Declassify the Documents From Trump’s Basement
Whatever your feelings about former President Trump, there are reasons to be skeptical when government officials say it was necessary to raid his Florida home to recover classified documents that threatened national security.
Like the former president, I was once accused by the government of mishandling classified information connected to my representation of a detainee at Guantanamo Bay. There was nothing in my client’s file that posed any danger to national security. My client was an innocent shopkeeper who was sold to the Americans back in 2003 when the US was paying bounties to corrupt Afghan warlords to turn in Al Qaeda or Taliban fighters, and then shipping those men 8,000 miles to our newly built prison camp in Cuba. The government decided to classify every document in the detainee files as “secret,” not to protect national security, but so it could lie with impunity and tell the American people that the prisoners at Gitmo were the “worst of the worst,” and “terrorists” captured on the battlefield.
I never revealed any classified information. I got into trouble after writing an article criticizing the government’s practice of classifying certain evidence above the security clearance level of the detainee’s lawyer, making it impossible to challenge. Following a hearing at the Department of Justice, I was allowed to keep my security clearance long enough to see my client released back to his home and his family after 12 years of unjust imprisonment.
I was never in serious legal jeopardy. But the experience opened my eyes to the ways that our government abuses its power to classify information as “secret” to protect its own officials from embarrassment or criminal exposure. Since 9/11, the people most aggressively pursued for mishandling classified materials are whistleblowers, not traitors.
Chelsea Manning and Julian Assange revealed official crimes such as the murder of unarmed Iraqi civilians and journalists. Daniel Hale revealed that our drone assassination program regularly slaughters innocent civilians, contrary to public statements about surgical strikes. John Kiriakou revealed inconvenient facts about our torture program. Edward Snowden revealed an illegal mass surveillance program. All these truth-tellers were aggressively pursued under the Espionage Act. Assange may die in prison for telling the truth about the crimes of our leaders.
While Trump may not fit the mold of a selfless whistleblower, there is still cause for concern. First, the official justifications for the raid on Mar-a-Lago are highly suspect. Initially we were told that Trump possessed “classified documents relating to nuclear weapons” that he might sell to a foreign government like Saudi Arabia. This shocking accusation has been quietly dropped. Now we are told that the government has “grave concern” that Trump might blow the cover on “clandestine human sources” described in the mainstream media as the “lifeblood” of our intelligence community. “Disclosure could jeopardize the life of the human source,” a former legal adviser to the National Security Council told the New York Times.
This second justification — to protect sources — is also dubious. The DOJ has been in negotiation with Trump’s lawyers since he left the oval office with his boxes of documents. If the government was just concerned about protecting its informants, a deal could have easily been struck wherein government lawyers would go to Mar-a-Lago and redact the lines in the documents that identify informants without the need for a full-blown raid.

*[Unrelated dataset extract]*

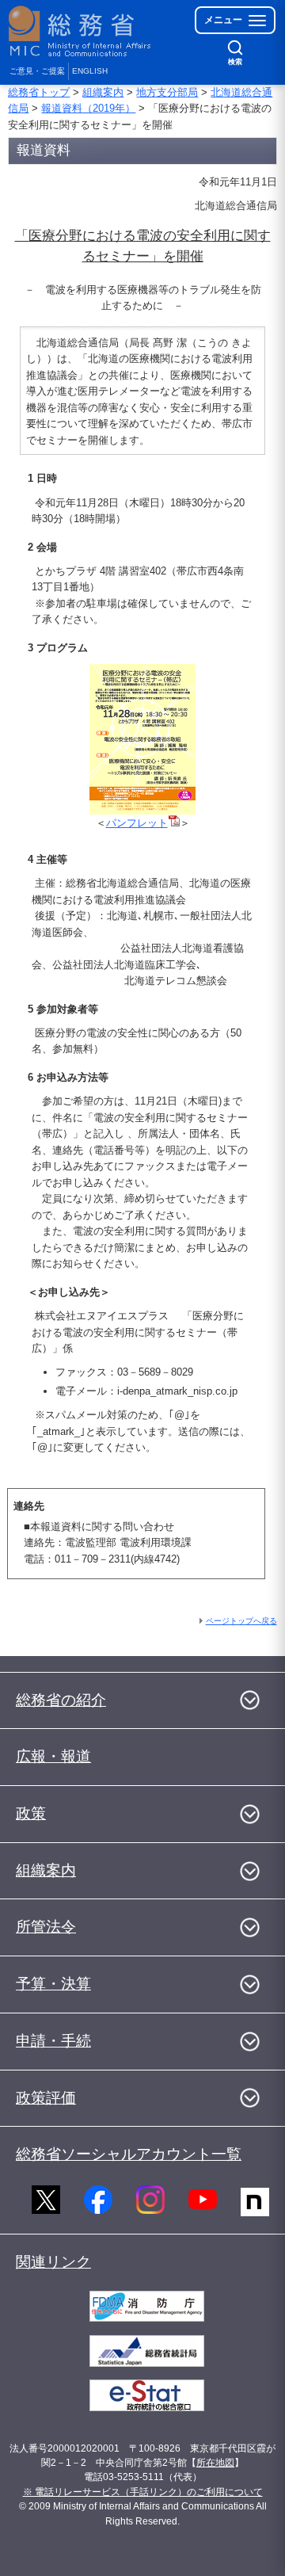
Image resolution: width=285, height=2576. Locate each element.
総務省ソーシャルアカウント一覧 (128, 2154)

The sudden concern in the mainstream media about protecting informants in order to take down Trump is short-sighted. The US has a long and sordid history of using corrupt, lying informants to launch disastrous policies like the Iraq War. In 2002-03, we were told by Bush, Cheney, Rumsfeld and Powell that the government had “solid intelligence” that the Iraqi regime possessed mobile production facilities for biological and chemical weapons. Had ordinary Americans then had access to the intelligence reports — leaked years later, after the disastrous war was in full flight — we would have learned that the “solid intelligence” about mobile weapons labs came from a single informant named “Curveball,” who had been described by his handlers as “crazy” and “probably a fabricator” and his intelligence as “highly suspect.” Had some brave patriot leaked these reports in real time, millions more Americans would have taken to the streets in 2002 to stop the planned invasion of Iraq.
The media should be demanding more information from our government, especially about its use of informants, and not more secrecy. It is a basic rule of journalism that governments lie, and they often bribe (and sometimes torture) informants to support those lies.
Many innocent men, including my client, were sent to Guantanamo Bay on the word of informants who were bribed with large cash rewards. If these informants are the lifeblood of our intelligence service, then that service should be defunded.
A more plausible explanation for the Mar-a-Lago raid was provided by two high-level US intelligence officials who told Newsweek’s William M. Arkin that the true target of the raid was a personal “stash” of hidden documents that Justice Department officials feared Donald Trump might weaponize. This stash reportedly included material that Trump thought would exonerate him of any claims of Russian collusion in 2016 or any other election-related charges. “Trump was particularly interested in matters related to the Russia hoax and the wrong-doings of the deep state,” one former Trump official told Newsweek.
This explanation is corroborated by former senior director for counterterrorism Kash Patel, who prepared a key House report that revealed “significant intelligence tradecraft failings” in connection with the Intelligence Community’s Assessment on Russian interference. But the CIA has blocked the release of Patel’s report by classifying it as “secret.”